Your instructions:
With the pictures removed, write out the data below exactly.

Dataset entries:
--- START ---

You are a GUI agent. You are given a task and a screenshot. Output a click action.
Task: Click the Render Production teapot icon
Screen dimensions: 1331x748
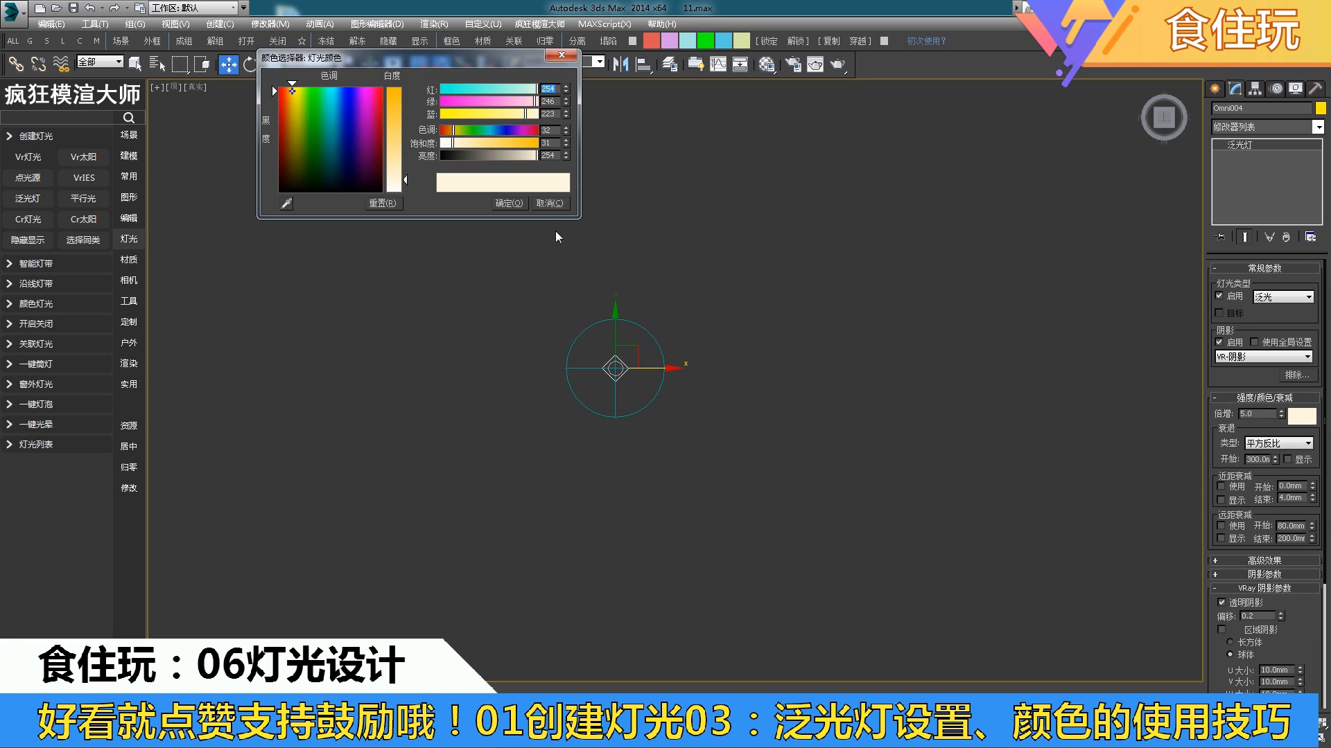pos(836,64)
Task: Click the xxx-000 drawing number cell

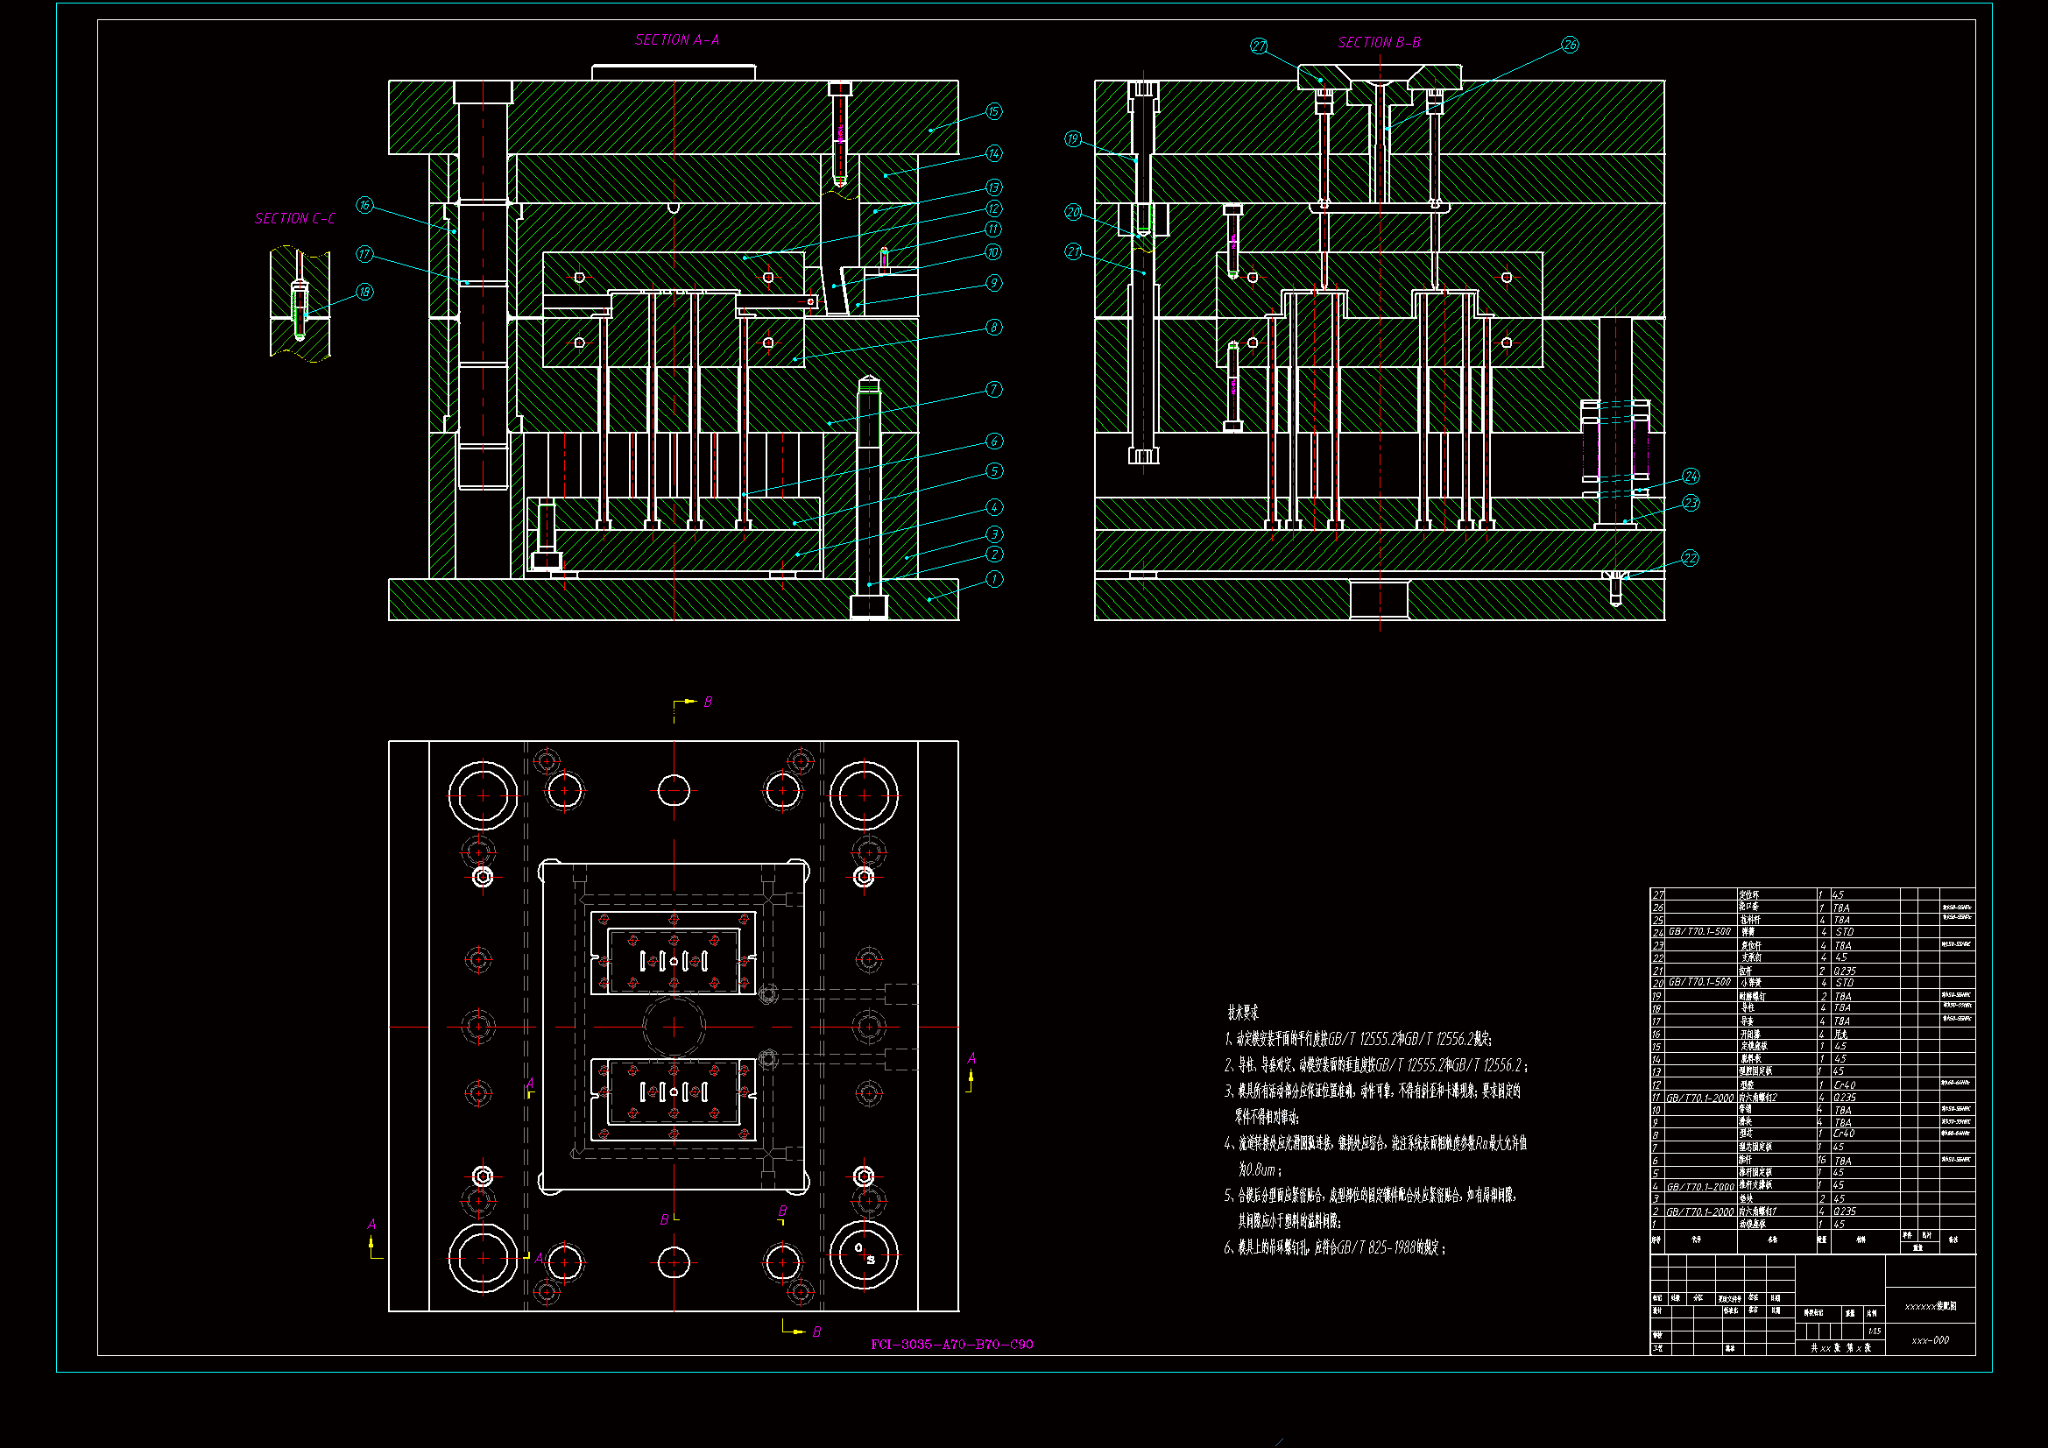Action: coord(1930,1340)
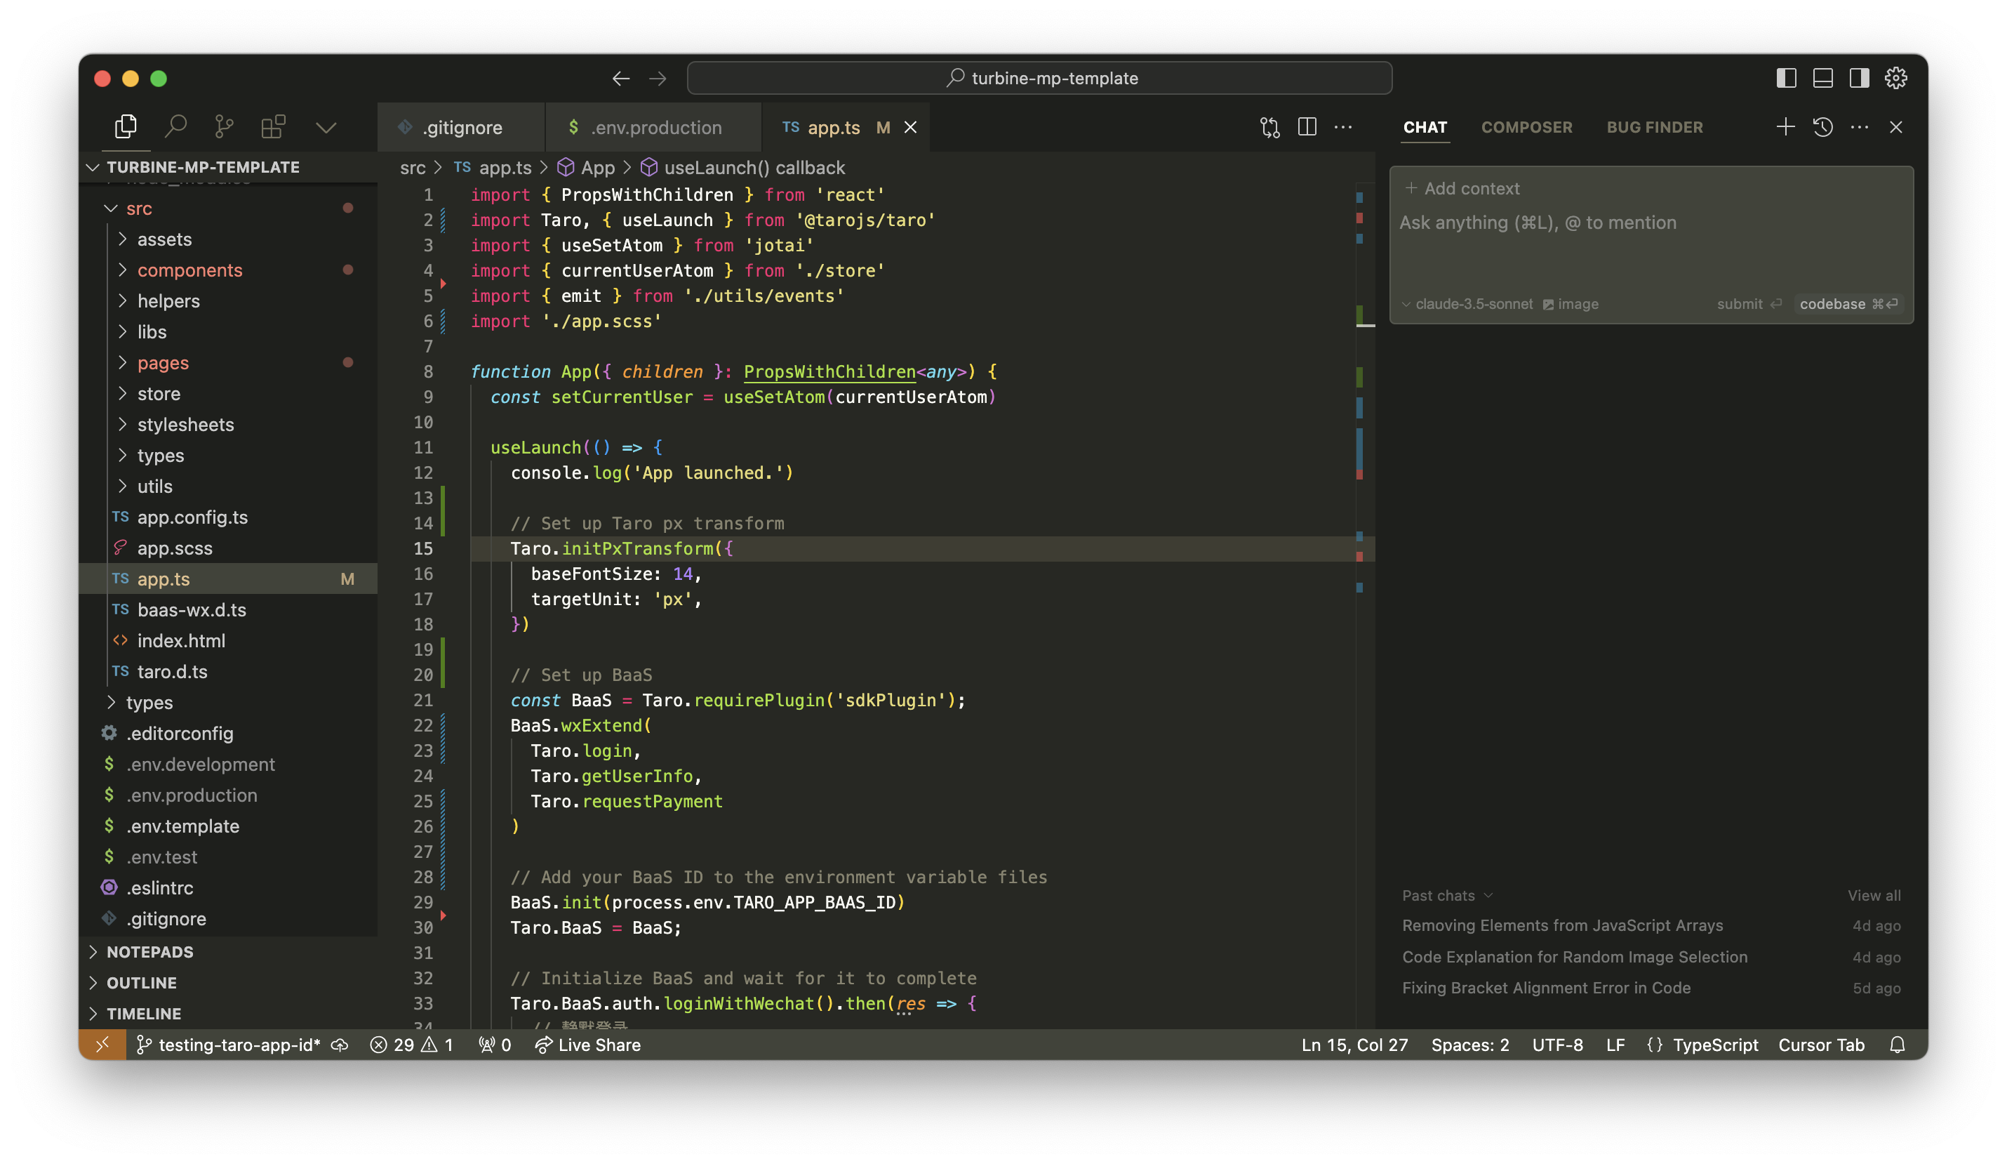Open Source Control view in activity bar
2007x1164 pixels.
point(225,127)
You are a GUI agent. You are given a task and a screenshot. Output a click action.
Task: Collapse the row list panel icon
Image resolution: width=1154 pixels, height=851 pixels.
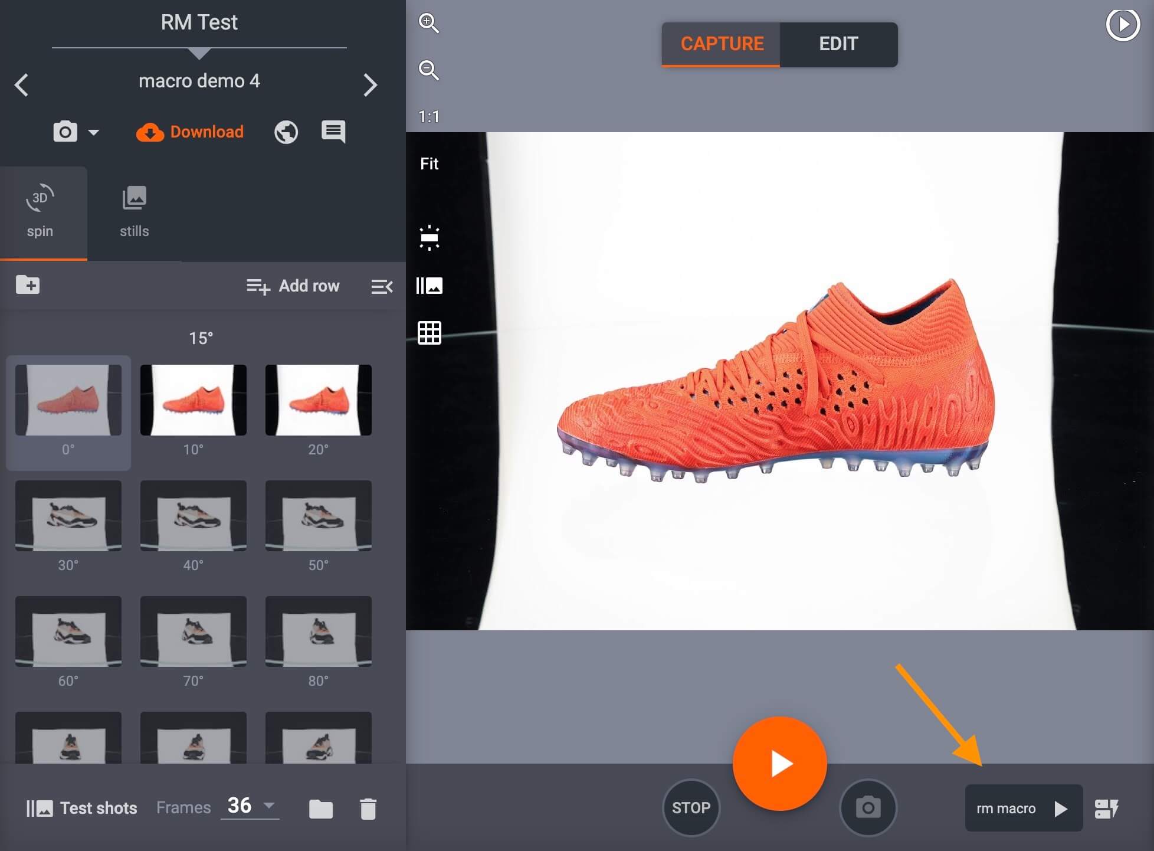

--- END ---

Output below:
You are a GUI agent. You are given a task and a screenshot. Output a click action.
Task: Click the Render Production teapot icon
Screen dimensions: 1331x748
pos(836,64)
Task: Click the xxx-000 drawing number cell

Action: coord(1930,1340)
Open Source Control view in activity bar
2007x1164 pixels.
point(225,127)
You are a GUI agent. You are given a task and a screenshot. Output a click action.
Task: Collapse the row list panel icon
Image resolution: width=1154 pixels, height=851 pixels.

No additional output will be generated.